Opinion writer June 17, 2013

Edward Snowden told the Guardian that he leaked details of National Security Agency surveillance because he doesn’t “want to live in a world where there’s no privacy.”

Oddly enough, he also has posted the following tidbits on the Internet: his employer, the type of gun he owns, his photograph — and the fact that he and his girlfriend “have sex marathons from sundown til sunrise.” Snowden used a pseudonym, but it was transparent, given the personal information he disclosed.

In our culture, both digital exhibitionism and digital don’t-tread-on-me-ism are on the rise. Privacy law may be about to get more complex than it already is.

The Supreme Court defines Fourth Amendment protections in terms of a “reasonable expectation of privacy.”

If you do, say, write or possess something in circumstances suggesting that you expect it to be private, and if society in general would share your expectation, then it’s protected. Government can’t intrude without a warrant.

It’s far from a perfect rule.
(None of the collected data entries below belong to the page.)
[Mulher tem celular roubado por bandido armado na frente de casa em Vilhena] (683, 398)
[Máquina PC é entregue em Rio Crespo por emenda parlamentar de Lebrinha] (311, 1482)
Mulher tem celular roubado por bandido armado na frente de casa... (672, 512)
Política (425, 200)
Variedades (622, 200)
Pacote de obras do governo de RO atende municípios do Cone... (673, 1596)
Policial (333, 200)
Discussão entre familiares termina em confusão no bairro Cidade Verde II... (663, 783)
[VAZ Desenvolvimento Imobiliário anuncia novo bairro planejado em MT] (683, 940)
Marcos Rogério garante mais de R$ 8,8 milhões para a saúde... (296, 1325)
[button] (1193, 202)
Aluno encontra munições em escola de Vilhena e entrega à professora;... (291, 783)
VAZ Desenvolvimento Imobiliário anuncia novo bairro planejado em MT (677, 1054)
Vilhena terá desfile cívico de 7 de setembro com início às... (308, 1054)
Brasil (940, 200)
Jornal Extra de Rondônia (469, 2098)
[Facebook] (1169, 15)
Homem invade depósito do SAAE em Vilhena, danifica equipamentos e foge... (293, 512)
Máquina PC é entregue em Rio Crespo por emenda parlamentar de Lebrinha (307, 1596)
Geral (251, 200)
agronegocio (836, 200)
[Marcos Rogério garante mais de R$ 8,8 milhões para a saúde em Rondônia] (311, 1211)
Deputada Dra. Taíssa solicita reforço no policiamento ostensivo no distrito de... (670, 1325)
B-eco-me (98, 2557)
As Jay Stanley of the American Civil Liberties Union aptly notes, “it bases law and practice on the subject’s understanding of law and practice.” But the rule kinda, sorta works — assuming courts update “reasonable expectations” in keeping with cultural and technological change.

Alas, cultural and technological change are moving too fast for the doctrine. Consensus about propriety — about what “ladies” and “gentlemen” do and don’t discuss in public — is long gone. And because of technology, “public” is practically everywhere, all the time.

The Supreme Court wrestled with this problem in , U.S. v. Jones, decided a year before Snowden’s emergence. Police stuck a GPS tracking device to the undercarriage of a drug suspect’s car to help build a case against him. All nine justices agreed that the police should have gotten a warrant, but only because attaching the GPS tracker amounted to a “physical intrusion” of the car.

On the big question — whether sustained technological surveillance, conducted without physical intrusion, would have violated today’s reasonable expectations of privacy — the court produced no majority opinion.

In a concurring opinion, Justice Sonia Sotomayor anticipated Snowden, voicing alarm that individuals’ movements might be “recorded and aggregated in a manner that enables the Government to ascertain, more or less at will, their political and religious beliefs, sexual habits, and so on.”

So what if you traveled where the government could have tracked you by conventional means? For Sotomayor, that doesn’t create a “reasonable expectation” of data-mining. She would revisit the “reasonable expectations” doctrine, especially the part that supposes you have no privacy interest in information — like your car’s path on public roads or telephone “metadata” — disclosed to third parties.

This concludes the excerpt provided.